Dans une intervention au nom du Groupe Haraki, lors d’une séance plénière organisée le mardi 28 avril 2026 à la Chambre des Représentants, consacrée à la discussion en deuxième lecture du projet de loi n° 16.22 relatif à l’organisation de la profession d’adoul, Mme Aâbouth a estimé que l’élévation du statut des adouls à celui de « notaires légaux » dotés de pleins pouvoirs constitue une étape fondamentale pour la valorisation de cette profession, notamment à travers l’élargissement de ses compétences pour couvrir diverses transactions, en particulier les transactions immobilières, sans restrictions limitant son efficacité et ses rôles.
A cet égard, Mme Aâbouth a soulevé des problématiques fondamentales, telles que la dénomination de la profession et ses dimensions symboliques et professionnelles, ainsi que la reconnaissance du droit de conserver les fonds détenus par les adouls pour le compte de tiers, et les préoccupations que cela soulève quant aux garanties de transparence et à la protection des droits des personnes concernées.

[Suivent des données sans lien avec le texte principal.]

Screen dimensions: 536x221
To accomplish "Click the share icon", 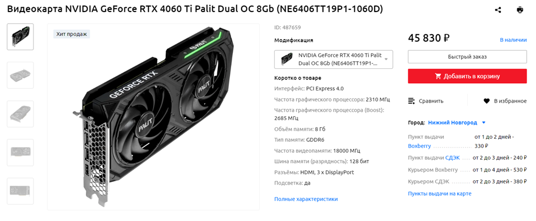I will coord(497,10).

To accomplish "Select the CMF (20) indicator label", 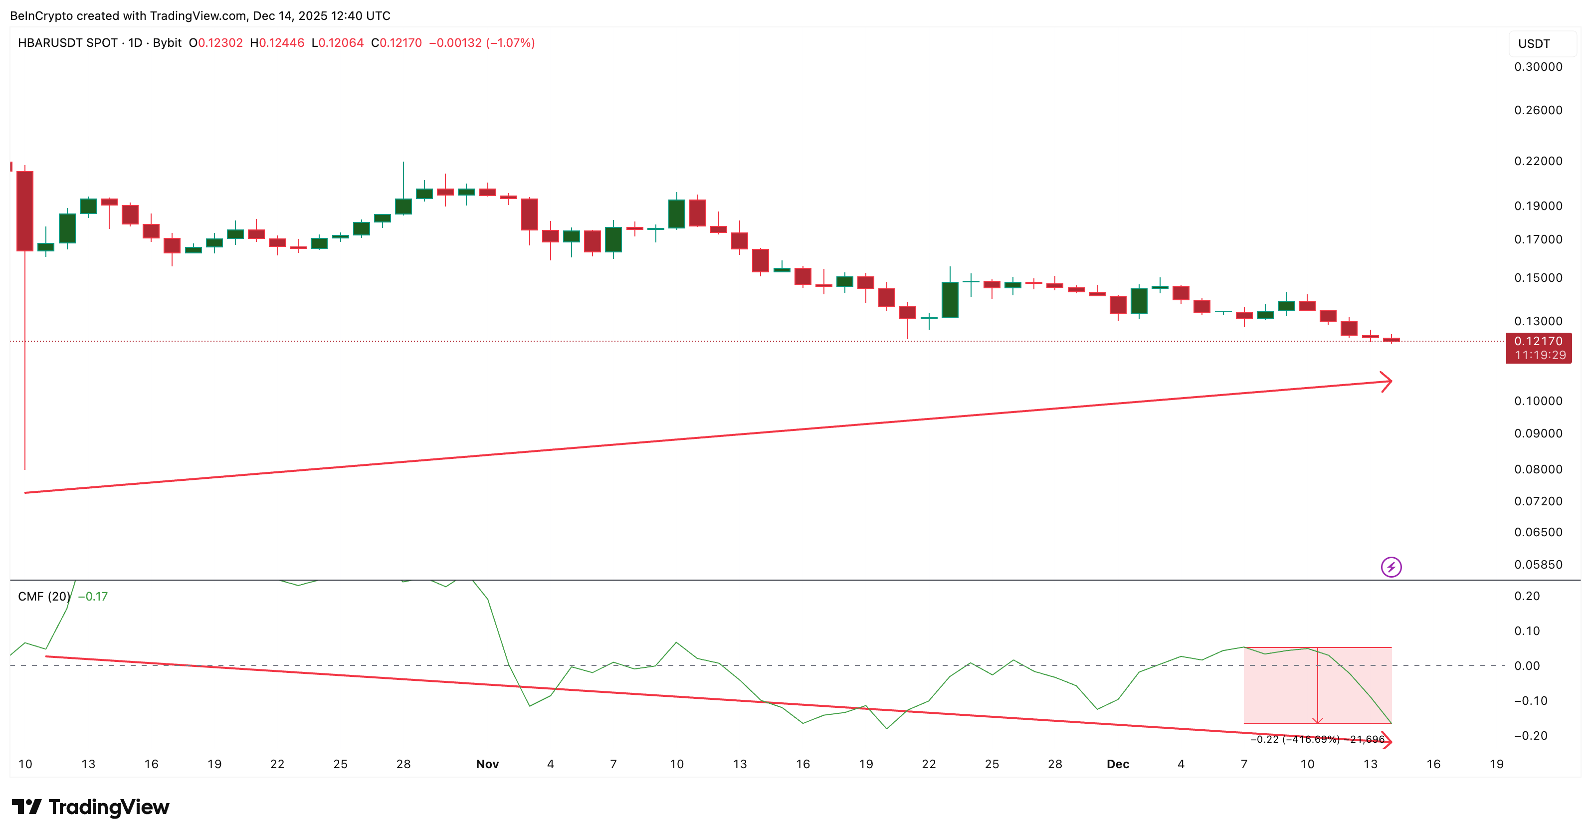I will [x=43, y=597].
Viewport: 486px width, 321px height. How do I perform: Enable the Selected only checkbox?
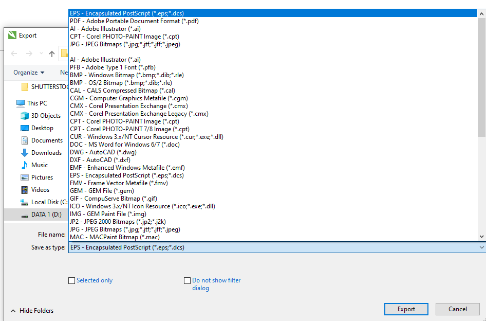[x=72, y=280]
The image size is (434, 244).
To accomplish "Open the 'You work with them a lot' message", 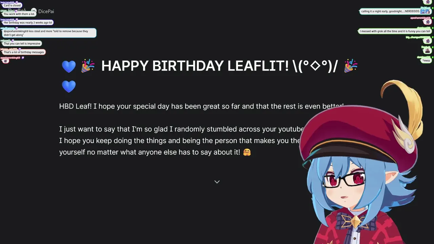I will 19,14.
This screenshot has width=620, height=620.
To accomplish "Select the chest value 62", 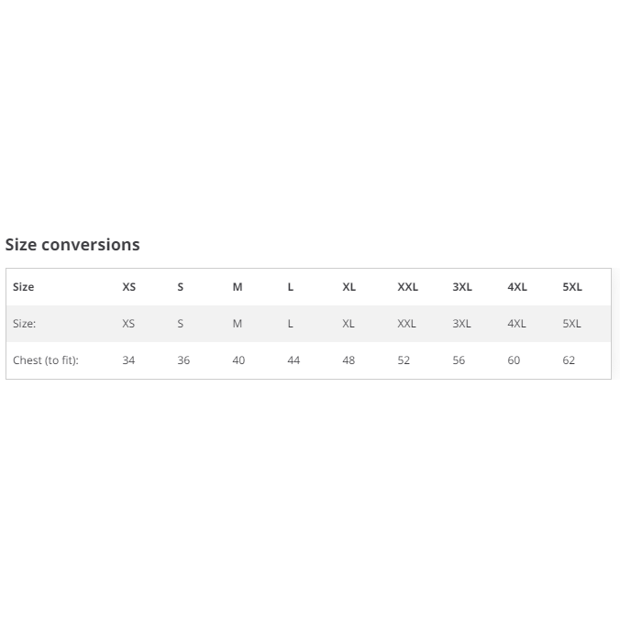I will click(x=569, y=360).
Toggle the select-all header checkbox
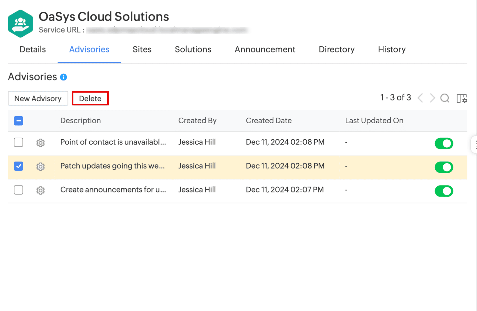This screenshot has width=477, height=311. [19, 121]
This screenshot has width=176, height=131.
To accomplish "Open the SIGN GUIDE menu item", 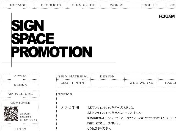I will tap(84, 5).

Par ailleurs, la députée parlementaire harakie a mis l’accent sur l’importance de l’avis rendu par le Conseil économique, social et environnemental (CESE) concernant ce projet de loi, s’interrogeant sur la valeur d’un avis émanant d’une instance constitutionnelle s’il n’a aucune incidence sur une telle législation.
Dans ce contexte, Mme Aâbouth a indiqué que l’avis du CESE, rendu en réponse à une saisine de la Chambre des Représentants en janvier 2026 et ayant adopté une approche participative incluant l’écoute des différentes parties prenantes, telles que l’autorité gouvernementale chargée de la justice, le Conseil national des adouls et des représentants des notaires, a relevé l’absence d’une étude d’impact de ce projet de loi.
La députée parlementaire harakie a poursuivi en affirmant « certes, la loi organique relative à l’organisation et à la conduite des travaux du gouvernement et au statut de ses membres a stipulé le caractère facultatif de la réalisation d’une telle étude, mais un tel texte aurait dû faire l’objet d’une étude d’impact », indiquant que le Groupe Haraki avait déjà soumis une proposition de loi à ce sujet, stipulant le caractère obligatoire et non facultatif d’une telle étude d’impact.
Mme Aâbouth a également indiqué que le CESE avait noté aussi le grand nombre de renvois du projet de loi à des textes réglementaires sans fixer de délai pour leur publication, tout en soulevant des problèmes structurels nécessitant d’être tranchés, tels que « l’approbation par le juge des contrats, la dualité de la réception et le témoignage d’un groupe (Lafif).